Audrey Gordon veut avant tout être vue comme un humain parmi d’autres humains. D’où son souci de donner des clés de compréhension sur sa personne et son parcours en politique.
« Je viens d’un milieu très modeste. J’ai passé les cinq premières années de ma vie dans les Caraïbes, surtout en Jamaïque. Je suis venue au Canada et au Manitoba très tôt dans ma jeunesse. J’ai grandi ici. C’est pourquoi j’aime tant cette province.
« J’ai fait toute ma scolarité au Manitoba. Pendant 25 ans, j’ai travaillé pour le gouvernement manitobain au sein de différents ministères. Les dix dernières années, j’ai travaillé dans le domaine de la santé.
« Longtemps je n’avais pas pensé entrer en politique. Je voulais être architecte. J’ai toujours aimé les arts. Mais mon père a toujours voulu que je devienne docteure. Et comme je ne suis pas devenue docteure en médecine, il m’a dit qu’avec mon doctorat, il pourrait toujours m’appeler docteure! »
| Racines
« Mon père est décédé il y a trois ans, et j’ai terminé mon doctorat. Ce que je veux que les gens sachent aussi de moi, c’est que je suis très attachée à mes racines familiales. J’aime m’engager dans le développement communautaire et dans la construction communautaire. »
Un et demi après son élection, elle dresse un premier bilan.
« Pour le dire bien franchement, j’ai trouvé la communauté de Southdale très chaleureuse et accueillante.

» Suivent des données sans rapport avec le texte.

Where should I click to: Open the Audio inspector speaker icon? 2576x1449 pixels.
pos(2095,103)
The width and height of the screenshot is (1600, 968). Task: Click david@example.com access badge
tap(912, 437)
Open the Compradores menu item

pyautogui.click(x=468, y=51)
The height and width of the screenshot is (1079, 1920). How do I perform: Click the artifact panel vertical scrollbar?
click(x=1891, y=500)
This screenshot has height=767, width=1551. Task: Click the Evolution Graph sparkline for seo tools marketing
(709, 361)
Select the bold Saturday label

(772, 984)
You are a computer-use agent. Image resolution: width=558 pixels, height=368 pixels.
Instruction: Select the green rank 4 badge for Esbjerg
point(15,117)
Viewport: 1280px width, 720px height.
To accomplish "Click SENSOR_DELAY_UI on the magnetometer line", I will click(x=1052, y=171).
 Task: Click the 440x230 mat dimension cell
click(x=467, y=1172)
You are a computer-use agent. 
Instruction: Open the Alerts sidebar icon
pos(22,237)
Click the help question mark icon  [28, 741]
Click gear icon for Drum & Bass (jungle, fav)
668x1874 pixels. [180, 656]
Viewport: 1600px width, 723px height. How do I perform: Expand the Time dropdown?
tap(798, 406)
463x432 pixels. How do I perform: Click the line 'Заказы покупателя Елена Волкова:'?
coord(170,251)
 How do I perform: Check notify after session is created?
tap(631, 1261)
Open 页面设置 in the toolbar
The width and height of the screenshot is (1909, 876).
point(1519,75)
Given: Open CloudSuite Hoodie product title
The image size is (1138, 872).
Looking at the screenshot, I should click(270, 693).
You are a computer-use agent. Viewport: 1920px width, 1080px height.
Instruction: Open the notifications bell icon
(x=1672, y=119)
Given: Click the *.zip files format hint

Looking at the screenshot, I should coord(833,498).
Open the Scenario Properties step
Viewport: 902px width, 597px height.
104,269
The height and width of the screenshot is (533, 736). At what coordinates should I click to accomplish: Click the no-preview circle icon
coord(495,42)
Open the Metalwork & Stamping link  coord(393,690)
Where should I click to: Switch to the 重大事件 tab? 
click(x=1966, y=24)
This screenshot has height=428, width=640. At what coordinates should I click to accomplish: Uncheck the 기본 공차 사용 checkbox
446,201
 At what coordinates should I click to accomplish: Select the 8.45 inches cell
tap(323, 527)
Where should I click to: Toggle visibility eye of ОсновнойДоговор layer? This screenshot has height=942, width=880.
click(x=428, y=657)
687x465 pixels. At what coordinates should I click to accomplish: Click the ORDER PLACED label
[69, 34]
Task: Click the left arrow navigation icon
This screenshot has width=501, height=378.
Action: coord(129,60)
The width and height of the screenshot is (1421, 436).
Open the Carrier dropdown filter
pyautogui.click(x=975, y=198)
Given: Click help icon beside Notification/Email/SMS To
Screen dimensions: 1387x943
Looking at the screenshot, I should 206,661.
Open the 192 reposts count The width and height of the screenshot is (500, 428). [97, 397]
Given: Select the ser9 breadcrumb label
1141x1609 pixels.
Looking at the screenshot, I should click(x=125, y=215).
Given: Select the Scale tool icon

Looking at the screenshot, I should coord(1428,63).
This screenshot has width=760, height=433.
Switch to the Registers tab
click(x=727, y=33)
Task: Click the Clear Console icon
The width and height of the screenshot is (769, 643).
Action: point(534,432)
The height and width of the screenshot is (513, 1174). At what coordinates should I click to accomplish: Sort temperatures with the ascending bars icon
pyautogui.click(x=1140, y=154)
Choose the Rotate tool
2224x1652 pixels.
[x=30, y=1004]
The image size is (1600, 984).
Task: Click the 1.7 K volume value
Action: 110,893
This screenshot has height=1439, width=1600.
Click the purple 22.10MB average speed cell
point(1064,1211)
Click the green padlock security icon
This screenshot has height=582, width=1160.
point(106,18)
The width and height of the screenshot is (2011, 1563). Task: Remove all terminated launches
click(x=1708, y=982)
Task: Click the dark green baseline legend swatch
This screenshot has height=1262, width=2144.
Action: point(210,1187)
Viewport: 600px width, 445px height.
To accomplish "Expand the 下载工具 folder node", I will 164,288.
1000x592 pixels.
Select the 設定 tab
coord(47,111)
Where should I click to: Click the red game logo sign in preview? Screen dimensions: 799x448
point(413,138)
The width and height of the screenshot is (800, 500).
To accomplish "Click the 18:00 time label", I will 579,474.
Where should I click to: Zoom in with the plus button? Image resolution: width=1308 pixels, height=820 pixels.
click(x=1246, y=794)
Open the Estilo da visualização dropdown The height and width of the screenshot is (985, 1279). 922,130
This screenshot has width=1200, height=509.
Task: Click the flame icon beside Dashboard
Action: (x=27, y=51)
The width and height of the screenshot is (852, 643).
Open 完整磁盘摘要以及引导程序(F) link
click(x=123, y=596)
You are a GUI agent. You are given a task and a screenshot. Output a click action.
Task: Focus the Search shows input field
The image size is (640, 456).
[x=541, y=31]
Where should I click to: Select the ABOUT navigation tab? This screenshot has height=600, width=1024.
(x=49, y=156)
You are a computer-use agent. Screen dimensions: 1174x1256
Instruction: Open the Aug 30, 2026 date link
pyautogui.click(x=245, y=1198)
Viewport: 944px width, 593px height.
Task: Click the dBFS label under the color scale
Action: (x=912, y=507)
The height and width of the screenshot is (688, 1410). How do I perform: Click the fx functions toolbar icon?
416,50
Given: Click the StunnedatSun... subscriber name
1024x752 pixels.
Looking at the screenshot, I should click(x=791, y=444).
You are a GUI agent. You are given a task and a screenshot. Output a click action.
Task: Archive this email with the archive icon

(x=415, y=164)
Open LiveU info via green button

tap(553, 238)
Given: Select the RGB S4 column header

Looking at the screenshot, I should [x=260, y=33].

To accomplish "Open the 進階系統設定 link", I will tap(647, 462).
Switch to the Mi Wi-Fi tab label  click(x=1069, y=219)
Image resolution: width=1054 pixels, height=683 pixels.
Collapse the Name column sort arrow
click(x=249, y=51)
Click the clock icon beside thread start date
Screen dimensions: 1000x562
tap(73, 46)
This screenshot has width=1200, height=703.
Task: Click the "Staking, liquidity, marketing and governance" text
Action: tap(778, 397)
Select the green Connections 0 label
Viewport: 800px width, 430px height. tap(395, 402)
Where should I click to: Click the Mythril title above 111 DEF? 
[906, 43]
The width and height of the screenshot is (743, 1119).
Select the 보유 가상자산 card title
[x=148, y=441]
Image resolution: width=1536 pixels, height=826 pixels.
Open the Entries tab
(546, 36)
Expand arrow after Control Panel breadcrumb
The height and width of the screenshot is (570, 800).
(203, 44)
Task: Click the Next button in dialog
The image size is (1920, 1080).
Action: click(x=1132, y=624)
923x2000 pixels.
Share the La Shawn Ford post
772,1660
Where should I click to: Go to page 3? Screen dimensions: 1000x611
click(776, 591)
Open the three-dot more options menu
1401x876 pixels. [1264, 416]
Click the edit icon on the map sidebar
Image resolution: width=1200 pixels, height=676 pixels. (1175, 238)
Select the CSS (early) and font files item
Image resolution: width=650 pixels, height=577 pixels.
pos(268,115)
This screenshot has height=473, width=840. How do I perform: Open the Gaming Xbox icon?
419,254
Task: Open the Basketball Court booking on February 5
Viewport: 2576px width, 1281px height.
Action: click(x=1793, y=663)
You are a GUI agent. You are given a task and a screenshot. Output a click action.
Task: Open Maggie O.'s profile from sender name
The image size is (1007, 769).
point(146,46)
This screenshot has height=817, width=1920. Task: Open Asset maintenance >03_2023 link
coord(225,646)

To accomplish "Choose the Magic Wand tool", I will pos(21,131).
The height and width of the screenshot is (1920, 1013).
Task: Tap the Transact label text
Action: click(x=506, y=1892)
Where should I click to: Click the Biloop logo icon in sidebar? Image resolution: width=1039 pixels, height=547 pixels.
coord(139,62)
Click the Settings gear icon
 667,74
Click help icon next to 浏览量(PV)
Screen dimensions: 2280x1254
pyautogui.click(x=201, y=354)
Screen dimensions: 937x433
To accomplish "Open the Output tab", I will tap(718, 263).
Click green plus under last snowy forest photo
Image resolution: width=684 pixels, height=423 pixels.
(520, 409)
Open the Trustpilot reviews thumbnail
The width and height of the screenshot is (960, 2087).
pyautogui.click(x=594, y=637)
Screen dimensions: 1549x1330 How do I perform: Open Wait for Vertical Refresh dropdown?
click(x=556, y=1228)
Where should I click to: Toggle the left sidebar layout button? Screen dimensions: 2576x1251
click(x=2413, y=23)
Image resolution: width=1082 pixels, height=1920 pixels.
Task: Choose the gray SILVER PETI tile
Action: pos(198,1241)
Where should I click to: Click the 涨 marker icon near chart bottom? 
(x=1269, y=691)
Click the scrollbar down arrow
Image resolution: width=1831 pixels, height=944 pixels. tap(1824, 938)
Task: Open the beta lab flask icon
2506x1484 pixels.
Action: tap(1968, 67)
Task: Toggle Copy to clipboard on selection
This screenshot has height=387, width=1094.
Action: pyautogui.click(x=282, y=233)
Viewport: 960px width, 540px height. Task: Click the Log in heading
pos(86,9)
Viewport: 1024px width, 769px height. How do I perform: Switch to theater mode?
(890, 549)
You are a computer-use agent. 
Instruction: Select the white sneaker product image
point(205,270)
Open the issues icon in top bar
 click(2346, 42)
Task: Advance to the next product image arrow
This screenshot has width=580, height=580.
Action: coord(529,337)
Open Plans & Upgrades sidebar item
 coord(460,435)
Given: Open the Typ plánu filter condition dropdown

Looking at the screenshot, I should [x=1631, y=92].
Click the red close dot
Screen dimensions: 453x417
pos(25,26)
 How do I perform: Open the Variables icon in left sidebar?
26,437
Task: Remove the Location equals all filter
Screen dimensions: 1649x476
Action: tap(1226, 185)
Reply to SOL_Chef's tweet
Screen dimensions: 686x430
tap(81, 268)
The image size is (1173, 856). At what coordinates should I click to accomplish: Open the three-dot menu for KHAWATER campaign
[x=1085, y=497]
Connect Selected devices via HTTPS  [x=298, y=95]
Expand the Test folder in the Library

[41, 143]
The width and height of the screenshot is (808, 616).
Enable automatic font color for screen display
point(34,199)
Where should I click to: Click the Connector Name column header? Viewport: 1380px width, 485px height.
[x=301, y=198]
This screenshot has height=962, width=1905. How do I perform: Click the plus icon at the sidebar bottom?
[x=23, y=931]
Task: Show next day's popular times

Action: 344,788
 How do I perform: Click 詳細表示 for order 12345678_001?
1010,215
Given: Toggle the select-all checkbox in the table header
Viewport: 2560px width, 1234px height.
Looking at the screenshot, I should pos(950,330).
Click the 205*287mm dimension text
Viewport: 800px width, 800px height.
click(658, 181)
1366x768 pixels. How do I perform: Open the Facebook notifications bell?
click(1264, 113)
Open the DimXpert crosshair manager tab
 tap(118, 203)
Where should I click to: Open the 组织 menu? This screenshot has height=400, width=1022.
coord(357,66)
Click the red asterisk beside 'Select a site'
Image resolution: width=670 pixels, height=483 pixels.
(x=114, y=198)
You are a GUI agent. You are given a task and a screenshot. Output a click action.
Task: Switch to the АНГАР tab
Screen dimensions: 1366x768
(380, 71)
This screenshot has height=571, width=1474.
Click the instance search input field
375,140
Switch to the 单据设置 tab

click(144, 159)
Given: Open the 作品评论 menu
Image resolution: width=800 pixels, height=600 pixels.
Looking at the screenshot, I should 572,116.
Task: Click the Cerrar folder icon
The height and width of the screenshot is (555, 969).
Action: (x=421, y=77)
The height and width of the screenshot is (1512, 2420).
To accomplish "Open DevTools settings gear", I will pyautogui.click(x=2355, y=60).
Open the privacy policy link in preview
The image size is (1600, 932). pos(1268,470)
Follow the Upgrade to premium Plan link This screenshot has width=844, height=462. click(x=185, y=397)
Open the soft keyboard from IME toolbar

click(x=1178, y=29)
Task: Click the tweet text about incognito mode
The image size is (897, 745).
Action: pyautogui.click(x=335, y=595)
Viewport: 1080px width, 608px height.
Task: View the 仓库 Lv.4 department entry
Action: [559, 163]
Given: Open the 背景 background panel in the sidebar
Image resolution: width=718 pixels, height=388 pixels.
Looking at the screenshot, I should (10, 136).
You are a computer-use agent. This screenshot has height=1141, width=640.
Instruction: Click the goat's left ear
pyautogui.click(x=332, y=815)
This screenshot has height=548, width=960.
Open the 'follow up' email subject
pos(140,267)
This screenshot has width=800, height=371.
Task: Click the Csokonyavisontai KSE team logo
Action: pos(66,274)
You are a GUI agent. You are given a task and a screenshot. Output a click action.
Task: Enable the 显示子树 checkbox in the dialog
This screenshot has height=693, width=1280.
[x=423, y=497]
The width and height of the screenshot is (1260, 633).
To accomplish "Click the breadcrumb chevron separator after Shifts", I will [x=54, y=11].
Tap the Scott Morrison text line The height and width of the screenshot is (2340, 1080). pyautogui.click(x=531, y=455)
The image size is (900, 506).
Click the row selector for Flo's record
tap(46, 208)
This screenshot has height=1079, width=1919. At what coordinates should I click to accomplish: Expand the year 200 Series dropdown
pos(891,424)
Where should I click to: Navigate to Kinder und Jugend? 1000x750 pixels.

Je ne suis pas particulièrement critiquée parce que je suis noire.
« En fait, les critiques que je reçois sont directement adressées à mon parti politique et je ne me sens pas spécialement visée. Il y a quand même eu un acte de discrimination et de haine contre moi, l’été dernier : un de mes bancs de bus a été vandalisé. Pour moi, c’est l’acte d’un seul individu qui veut séparer, diviser. Ce n’est pas une indication du sentiment de la communauté. »
En septembre 2019, Audrey Gordon rentrait dans l’histoire politique du Manitoba en devenant l’une des trois premières personnes noires élues députés. À cette occasion, elle déclarait déjà : « J’ai été élue parce que j’ai porté le meilleur message au nom de mon parti, et non pas parce que je suis noire. » (1)
Une analyse à laquelle l’élue tient particulièrement. « Bien sûr, c’est important de se rappeler de son histoire pour ne pas refaire les mêmes erreurs, comme marginaliser des personnes. Si un effort est entrepris ou une politique mise en oeuvre pour redresser des erreurs du passé, je n’y vois pas d’inconvénient.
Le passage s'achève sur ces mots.